By Simon Rabinovitch
BEIJING (Reuters) - China's trains laboured to carry millions home on Sunday on the eve of the country's biggest annual holiday, serving as a reminder of the staggering infrastructure needs of the world's third-largest economy.
Despite investing vast amounts in the rail network, 350 billion yuan (37 billion pounds) in 2008 alone, the government has struggled to keep up with passenger flows as more Chinese move to cities for work and have the money to return home to the countryside for the Lunar New Year.
Beijing has pledged to nearly double rail spending this year to 600 billion yuan to ease the congestion.
"It was so difficult to get tickets this year. We tried for several days and couldn't get anything. So we asked a friend of ours who was able to get them through his boss," said Lei Guo, a young accountant who was waiting with his girlfriend in a Beijing railway station for their train to Taiyuan in central China.
The government's 4 trillion yuan stimulus plan for the slowing Chinese economy is concentrated on infrastructure spending that could make future New Year trips less of a headache, but this focus has come under criticism from those who think hospitals and schools deserve higher priority.
About 45 percent of the stimulus package will go towards roads, railways, airports and power grids, while only 4 percent will be spent on the country's education and healthcare systems, according to Standard Chartered economists.
"Improvements in infrastructure will lift up economic efficiency substantially in the future," said Wang Xiaolu, deputy director of the National Economic Research Institute.
"But at the same time I still believe that the health care, education and social security systems need lots of improvement." he added. "Investment in infrastructure itself is not enough to stimulate domestic demand."
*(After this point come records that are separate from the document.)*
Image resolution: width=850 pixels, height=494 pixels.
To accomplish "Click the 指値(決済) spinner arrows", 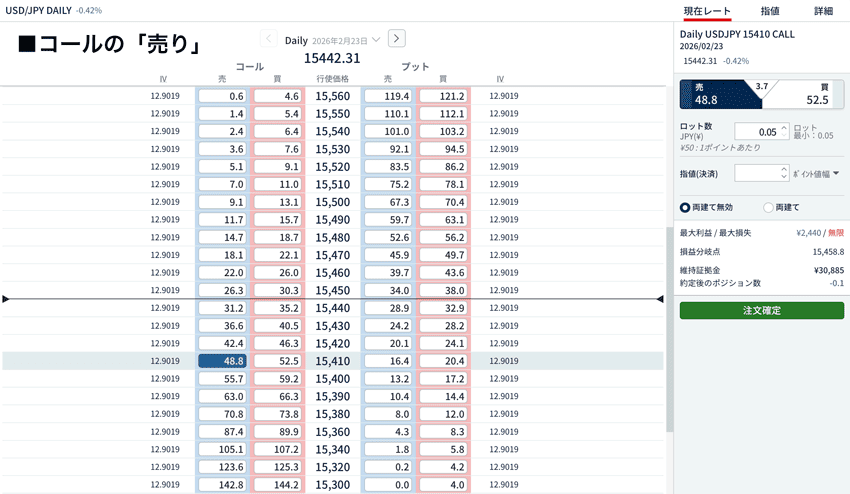I will click(784, 173).
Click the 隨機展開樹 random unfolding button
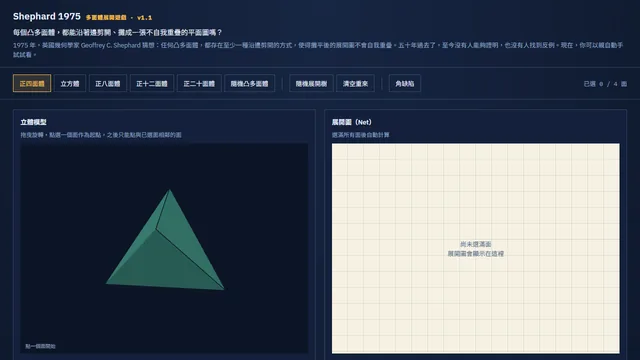The height and width of the screenshot is (360, 640). tap(311, 83)

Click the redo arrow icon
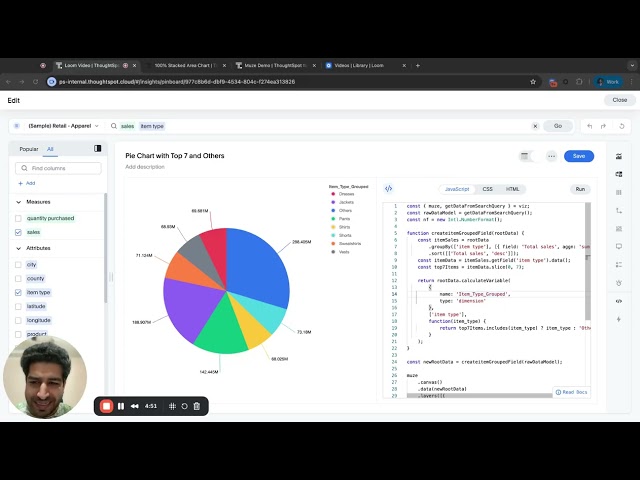coord(604,126)
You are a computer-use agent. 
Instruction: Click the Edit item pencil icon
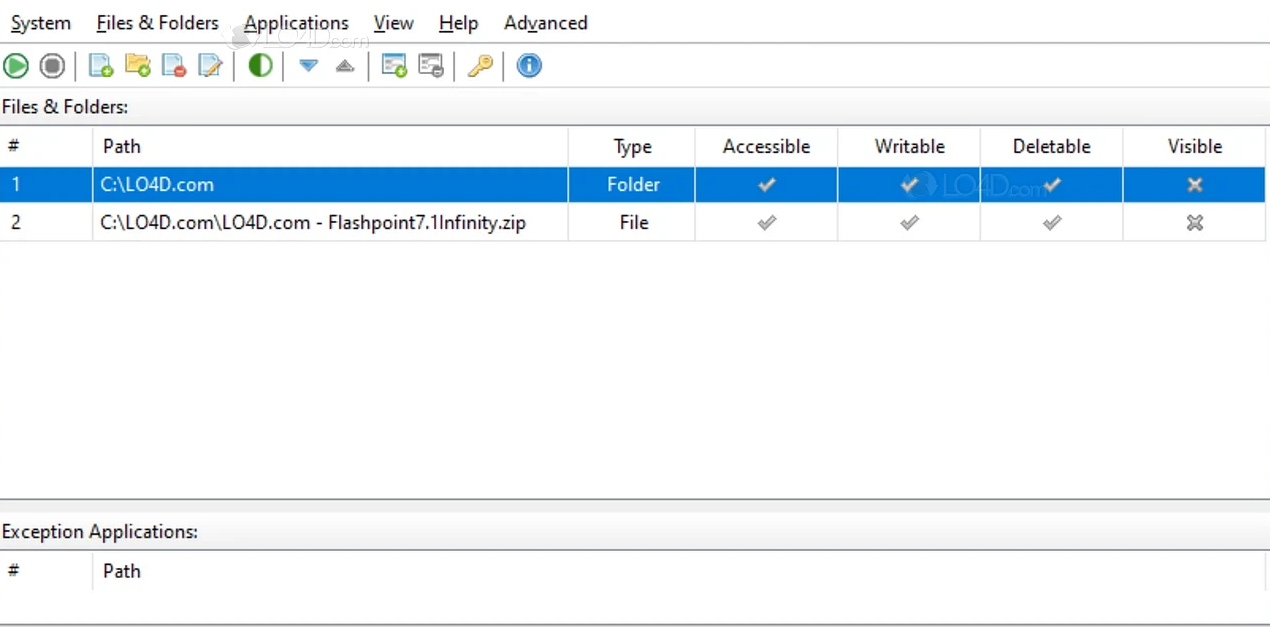pyautogui.click(x=210, y=66)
China's threadbare social provisions force citizens to save much of their incomes for schooling and medical needs, stunting the consumer spending that analysts and the government have identified as vital to putting the economy on more solid footing.
PROPAGANDA COUP
The clout of the railways ministry is part of the explanation for the government's emphasis on infrastructure spending.
Frustrations of passengers who struggle to buy tickets at New Year and crowd onto trains, some standing for a day at a time, translate into a propaganda coup for railway officials calling for more funding.
About 188 million passengers were expected to travel by rail in the 40-day peak period around the Chinese New Year, or Spring
Festival, an increase of 8 percent from a year earlier despite the economic slowdown, the Ministry of Railways said.
In one statistic that the ministry likes to repeat, the per-capita rail length in China is only 6 cms, shorter than a cigarette. China plans to increase its current 79,000 kms of railways to 110,000 kms by 2012.
But the railway ministry has also come under heavy scrutiny this year over scalping, which many ordinary Chinese blame on train station staff hoarding tickets and then profiteering off the New Year's rush.
"This year's Spring Festival is facing a tougher supply-demand imbalance. The ministry has to brainstorm for measures to improve passenger convenience and make them all public," President Hu Jintao said this week, according to the official Xinhua news agency.
Police were reported to have arrested 4,069 scalpers and recovered 88,563 scalped train tickets over the past few weeks.
But so long as Spring Festival is the only time each year for tens of millions of Chinese to visit home, the sudden spike in traffic may continue to defy the government's vast rail investment and its crackdown on scalpers.
"It costs a little more, but I'm visiting family, so of course it's worth it," said Li Xiaoping, a sales manager for a Beijing media company who had bought scalped tickets.